- [ASSIGNMENT]: Only the text of the entries below should appear in your exact transcription; leave out every picture.

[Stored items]
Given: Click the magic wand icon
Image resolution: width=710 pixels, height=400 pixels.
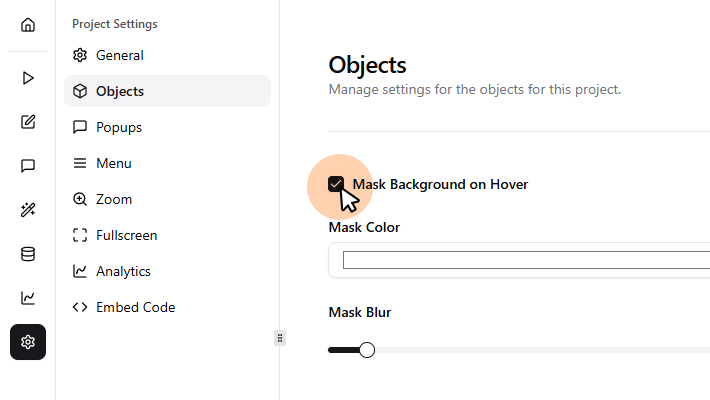Looking at the screenshot, I should (x=28, y=210).
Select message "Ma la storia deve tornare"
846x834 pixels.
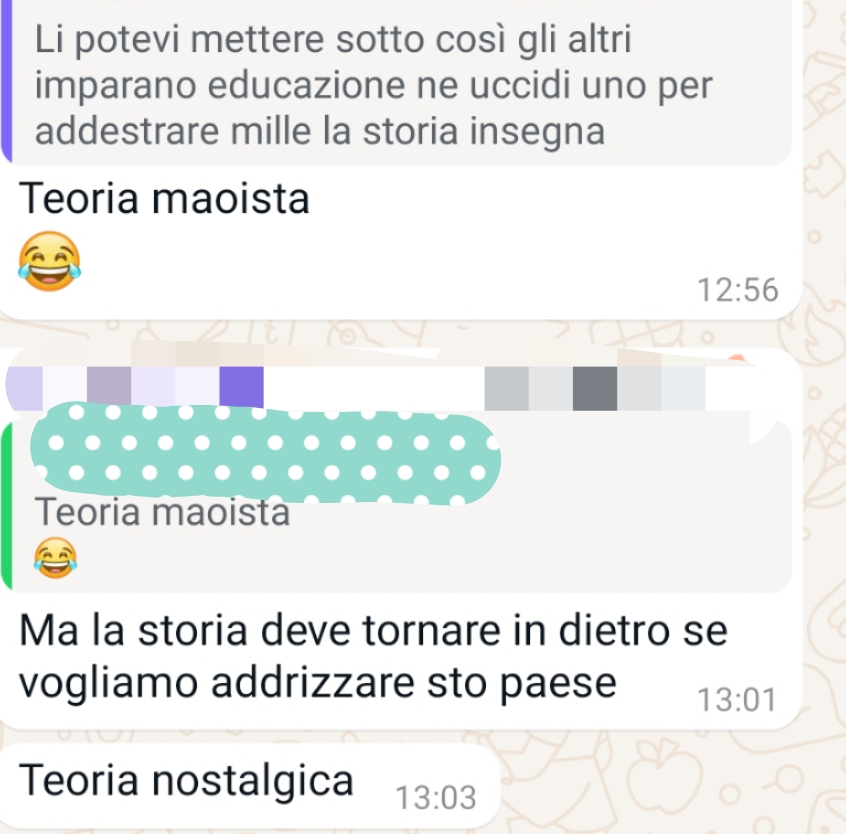click(x=373, y=656)
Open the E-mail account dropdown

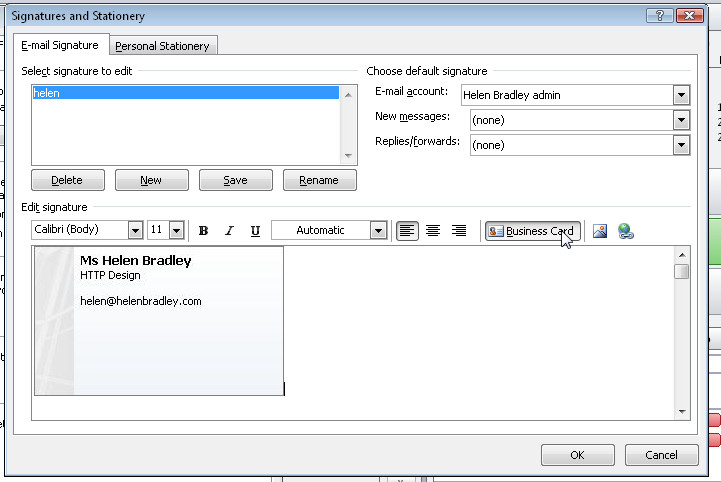[681, 95]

- [TASK RESPONSE]:
Given: Click the magic wand icon
Image resolution: width=710 pixels, height=400 pixels.
Looking at the screenshot, I should (x=28, y=210).
Select message "Ma la storia deve tornare"
846x834 pixels.
click(x=373, y=656)
Open the E-mail account dropdown

[681, 95]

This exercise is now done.